I suffered from the usual dichotomy of low confidence and ambition, always striving for perfection, never feeling like any single route was good enough. Committing felt so visible. It was safer to swirl.
Then I did a course. Nothing fancy, just one of many I took while tooling myself up. I was hungry to sharpen my practice, get more human-centred, learn new frameworks, and build confidence in my process. Much of the course simply articulated things I didn’t realise I already knew. But that’s when I discovered it.
The Double Diamond.
If you’re not familiar, the Double Diamond is a model created by the British Design Council. It maps the creative process into four stages: Discover, Define, Develop, Deliver. Two diamonds; one for the problem space, one for the solution space. Each with a divergence (expanding, exploring, gathering) followed by a convergence (narrowing, synthesising, deciding).
I saw it and something clicked.
Suddenly, I could locate myself.
That overwhelm I’d been feeling? That was just the “Discover” phase. The mess was allowed. It was necessary. But so was the “Define” phase, the moment of synthesis.

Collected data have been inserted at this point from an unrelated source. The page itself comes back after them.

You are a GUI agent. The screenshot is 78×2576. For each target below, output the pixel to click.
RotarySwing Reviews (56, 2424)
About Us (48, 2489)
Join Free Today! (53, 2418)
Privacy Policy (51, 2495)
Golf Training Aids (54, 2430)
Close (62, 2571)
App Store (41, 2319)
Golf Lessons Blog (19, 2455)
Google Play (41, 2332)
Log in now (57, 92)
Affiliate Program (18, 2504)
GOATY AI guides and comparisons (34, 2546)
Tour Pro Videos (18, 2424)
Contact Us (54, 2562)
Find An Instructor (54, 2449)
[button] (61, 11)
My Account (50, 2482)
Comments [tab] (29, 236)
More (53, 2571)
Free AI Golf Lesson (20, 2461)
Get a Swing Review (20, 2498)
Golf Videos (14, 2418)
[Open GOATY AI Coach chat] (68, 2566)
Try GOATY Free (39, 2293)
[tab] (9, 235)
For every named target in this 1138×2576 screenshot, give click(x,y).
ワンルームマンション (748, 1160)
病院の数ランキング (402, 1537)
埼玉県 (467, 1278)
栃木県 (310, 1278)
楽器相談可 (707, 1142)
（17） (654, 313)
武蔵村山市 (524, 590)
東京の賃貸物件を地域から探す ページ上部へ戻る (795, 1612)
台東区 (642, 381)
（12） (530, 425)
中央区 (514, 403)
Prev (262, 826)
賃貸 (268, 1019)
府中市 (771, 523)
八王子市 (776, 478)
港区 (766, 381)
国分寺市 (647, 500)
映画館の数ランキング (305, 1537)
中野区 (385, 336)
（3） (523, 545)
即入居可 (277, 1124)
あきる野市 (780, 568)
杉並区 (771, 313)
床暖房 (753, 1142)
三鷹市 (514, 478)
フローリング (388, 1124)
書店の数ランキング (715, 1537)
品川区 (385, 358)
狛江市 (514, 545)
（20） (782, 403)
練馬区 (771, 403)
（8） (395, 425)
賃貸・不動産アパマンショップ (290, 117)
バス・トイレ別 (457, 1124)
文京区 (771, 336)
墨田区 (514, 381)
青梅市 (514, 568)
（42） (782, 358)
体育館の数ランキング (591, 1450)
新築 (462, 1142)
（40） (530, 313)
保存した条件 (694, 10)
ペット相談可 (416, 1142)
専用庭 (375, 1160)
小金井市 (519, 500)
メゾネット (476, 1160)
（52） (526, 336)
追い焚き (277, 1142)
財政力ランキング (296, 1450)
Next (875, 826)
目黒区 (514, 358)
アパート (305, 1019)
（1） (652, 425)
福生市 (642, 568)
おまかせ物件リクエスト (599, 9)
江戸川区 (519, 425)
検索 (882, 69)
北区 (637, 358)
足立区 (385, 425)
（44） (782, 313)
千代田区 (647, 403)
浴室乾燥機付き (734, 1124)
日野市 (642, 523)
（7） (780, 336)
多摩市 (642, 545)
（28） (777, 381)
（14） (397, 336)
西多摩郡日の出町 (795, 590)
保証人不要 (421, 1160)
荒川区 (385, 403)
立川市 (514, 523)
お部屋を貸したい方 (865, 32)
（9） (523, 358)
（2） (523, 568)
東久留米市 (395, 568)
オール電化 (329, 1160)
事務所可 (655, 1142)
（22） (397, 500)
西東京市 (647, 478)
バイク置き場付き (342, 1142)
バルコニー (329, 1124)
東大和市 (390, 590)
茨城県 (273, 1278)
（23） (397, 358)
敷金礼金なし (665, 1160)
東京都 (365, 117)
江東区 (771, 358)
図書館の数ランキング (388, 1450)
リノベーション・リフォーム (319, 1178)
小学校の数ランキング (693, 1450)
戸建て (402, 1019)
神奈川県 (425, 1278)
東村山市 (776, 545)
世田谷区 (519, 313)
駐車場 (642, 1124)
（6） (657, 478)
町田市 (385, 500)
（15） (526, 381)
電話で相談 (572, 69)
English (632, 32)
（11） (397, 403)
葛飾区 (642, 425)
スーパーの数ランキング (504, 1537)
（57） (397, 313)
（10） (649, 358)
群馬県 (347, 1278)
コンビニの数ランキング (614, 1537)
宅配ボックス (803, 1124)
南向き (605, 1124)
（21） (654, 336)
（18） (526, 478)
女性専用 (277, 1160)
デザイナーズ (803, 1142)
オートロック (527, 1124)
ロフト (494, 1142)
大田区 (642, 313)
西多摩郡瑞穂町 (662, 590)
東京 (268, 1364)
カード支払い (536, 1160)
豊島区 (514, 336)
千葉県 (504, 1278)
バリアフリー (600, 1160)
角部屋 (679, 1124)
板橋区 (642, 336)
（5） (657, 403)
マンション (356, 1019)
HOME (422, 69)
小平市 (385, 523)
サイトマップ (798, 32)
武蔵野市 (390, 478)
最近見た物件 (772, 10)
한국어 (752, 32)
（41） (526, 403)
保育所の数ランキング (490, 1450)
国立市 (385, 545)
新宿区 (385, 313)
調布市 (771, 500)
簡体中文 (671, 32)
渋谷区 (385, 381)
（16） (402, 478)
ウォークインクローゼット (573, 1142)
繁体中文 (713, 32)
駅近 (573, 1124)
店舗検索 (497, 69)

I wasn’t stuck, I just had to learn one of many catch phrases seen on instagram posts; "Done is better than perfect"…etc etc and push through.
This simple visual changed how I designed but it also changed how I lived.
Because the truth is, we all have a phase we cling to when we’re uncertain.
Some people sit in idea generation forever, afraid to commit (that was me.) Others skip too quickly to neatness, picking one idea just to escape the discomfort of ambiguity. I see this a lot with designers early in their career. They want to be decisive, efficient. But they miss the richness of going wide first.
I now try to show them how to follow and trust the process.
It’s not just a product design model. It’s a tool for all creative projects and for life.
I know an exceptionally talented and successful comic. Like many supreme creatives, he has ADHD, and I’ve spent hours with him riffing on wild, brilliant ideas. Sometimes I can see the overwhelm rise in him, the weight of too many things to say. And in those times we have discussed the diamond. Go wide. Then go narrow. Then go wide again. It gives the chaos shape. It gives the magic a map.
And now?
When I feel overwhelmed, I don’t spiral like I used to. I mentally zoom out and place myself on the diamond.
“Ah. I’m in divergence,” I tell myself. “It’s supposed to feel messy.”
Or: “Time to move to convergence. You’ve got enough now. Pick a path.”
I am a deep researcher and idea generator, but for years, I didn’t know how to hold that without drowning in it. Discovering the Double Diamond was a game-changer. I’ve come to realise I have a strong affinity for pattern spotting and synthesis, and for the past decade, I’ve been embracing the creative process with far less fear and so much more enjoyment. It’s helped me hone my superpowers, and taught me how to help others hone theirs too.
The educational takeaway?
You don’t have to fear the mess. It’s not a failure, it’s a phase.
Knowing where you are in the process allows you to keep moving through it. It’s not about speed. It’s about trust. Trust in a cycle that expands and contracts. Trust in yourself to know when to gather, and when to choose.
Whether you’re designing a brand or rethinking your career, making a big decision or just getting through Tuesday, use the diamond.
You don’t have to feel lost if you know where you are.